Tuesday, September 22, 2009

Round up of European views of Obama and the Missile defense

Pajamas Media » Europeans Ambivalent About Obama’s Missile Defense U-Turn
In Germany, the center-left Süddeutsche Zeitung writes: “Obama’s biggest challenge is this: He has to quell the suspicion that he has buckled in the face of Russia. And he has to succeed in doing this not only in the U.S. Congress, but also when it comes to America’s allies in Eastern Europe. They are afraid that some people in Moscow will be able to misinterpret the decision to cancel the missile defense shield as a sign of weakness and to be emboldened to promote their interests with tanks in other places in the same way they did in Georgia.”

The Financial Times Deutschland writes: “What is truly unusual about Obama’s decision is that he is taking a huge step toward Russia without having any guaranteed quid pro quo to show for it. It is a rare thing for a U.S. president to make a down payment like this. It either shows great courage in the face of risk or pure naiveté. Just how risky Obama’s bet is can be seen from Moscow’s celebrations of the cancellation of the missile plans. Diplomats are pounding their chests and boasting that Obama’s buckling was the logical consequence of their refusal to compromise on this issue. For Obama, it will be a very expensive decision. In terms of domestic politics, he is exposing himself to accusations of being a wimp and damaging the country’s security. In terms of foreign politics, he is snubbing two allies — the Czech Republic and Poland — who view the cancellation of the missile shield as a betrayal. It would be dangerous for Obama if people got the impression that he had genuflected before the Russians. He has no way of guaranteeing that they will respond to his gesture of friendship. Moscow has the upper hand now.”

The center-right Die Welt writes: “[Obama’s decision] does raise the question of whether this policy is naïve and, in the end, dangerous. The other problem is that it leaves much of Central Europe disappointed. … People there are afraid of being abandoned again. Sandwiched between Western Europe (Germany, in particular) and Russia, the nations in Central Europe were for a long time the ping-pong ball of foreign powers. Having been admitted into NATO and the EU and having become visible partners with the U.S. raised hopes in these countries that they really counted for something. After Obama’s failure to appear at the ceremony marking the anniversary of the beginning of World War II in Gdansk, this will be the second blow to their hopes. Those who continue to believe that the freedom movement in the 1980s was right will enthusiastically welcome Obama’s decision. But they need to remember just one thing: Communism came to a peaceful end because America was both civil and well-armed.”

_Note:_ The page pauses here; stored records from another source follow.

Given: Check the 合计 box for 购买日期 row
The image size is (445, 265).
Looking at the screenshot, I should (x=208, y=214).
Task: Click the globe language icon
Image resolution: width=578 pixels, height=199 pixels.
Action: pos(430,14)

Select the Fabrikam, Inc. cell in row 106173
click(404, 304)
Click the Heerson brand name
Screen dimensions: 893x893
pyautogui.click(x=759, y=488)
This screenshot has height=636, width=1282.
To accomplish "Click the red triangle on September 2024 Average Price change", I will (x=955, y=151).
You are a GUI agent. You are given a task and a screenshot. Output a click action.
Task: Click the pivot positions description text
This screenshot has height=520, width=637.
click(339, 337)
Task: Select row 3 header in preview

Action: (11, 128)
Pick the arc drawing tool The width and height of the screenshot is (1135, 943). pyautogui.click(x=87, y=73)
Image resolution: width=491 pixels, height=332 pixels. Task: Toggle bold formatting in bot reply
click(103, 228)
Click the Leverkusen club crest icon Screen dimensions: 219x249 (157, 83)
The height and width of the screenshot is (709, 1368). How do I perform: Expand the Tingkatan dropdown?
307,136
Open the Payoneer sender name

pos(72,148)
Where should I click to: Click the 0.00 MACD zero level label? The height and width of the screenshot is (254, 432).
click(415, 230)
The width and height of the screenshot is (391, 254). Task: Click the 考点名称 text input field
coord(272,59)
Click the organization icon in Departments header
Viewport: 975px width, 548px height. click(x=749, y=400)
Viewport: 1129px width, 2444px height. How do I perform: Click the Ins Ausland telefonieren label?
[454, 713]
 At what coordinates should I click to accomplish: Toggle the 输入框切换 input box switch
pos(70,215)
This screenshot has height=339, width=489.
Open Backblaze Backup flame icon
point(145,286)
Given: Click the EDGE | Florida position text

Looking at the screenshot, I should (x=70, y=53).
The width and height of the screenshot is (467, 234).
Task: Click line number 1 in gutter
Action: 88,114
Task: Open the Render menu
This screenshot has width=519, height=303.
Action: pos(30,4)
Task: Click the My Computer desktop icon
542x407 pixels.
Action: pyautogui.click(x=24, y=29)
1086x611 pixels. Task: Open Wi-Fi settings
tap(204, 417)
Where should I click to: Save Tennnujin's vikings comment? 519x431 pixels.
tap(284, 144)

The Berliner Morgenpost writes: “The governments in Warsaw and Prague, which sought the deployment of the missile shields despite strong resistance in their own countries, have been duped by Obama. Their confidence in America’s reliability has not been strengthened. They may retaliate if America announces, after 2015, that it actually does want to put an entirely new missile system in Poland and the Czech Republic.”

The center-left Frankfurter Allgemeine Zeitung writes: “Poland and the Czech Republic have exposed themselves to a lot of criticism from their neighbors to the west, serious threats from Russia and the skepticism of their own populations. But, from now on, they will give a lot more thought to working closely with America on such controversial issues and the consequences that doing so entails. Obama might have been thinking that canceling the plan would elicit some sort of quid pro quo from Moscow. The Russians are very happy about it, less because it can (presumably) improve U.S.-Russian relations, and more because it means that Russia’s tantrum has had its desired effect. … Russia’s claim that the planned missile defense system harmed strategic stability was never meant seriously. It was rather intended as propaganda and a way to influence a public that was very touchy about this issue. So this means it pays to play hardball.”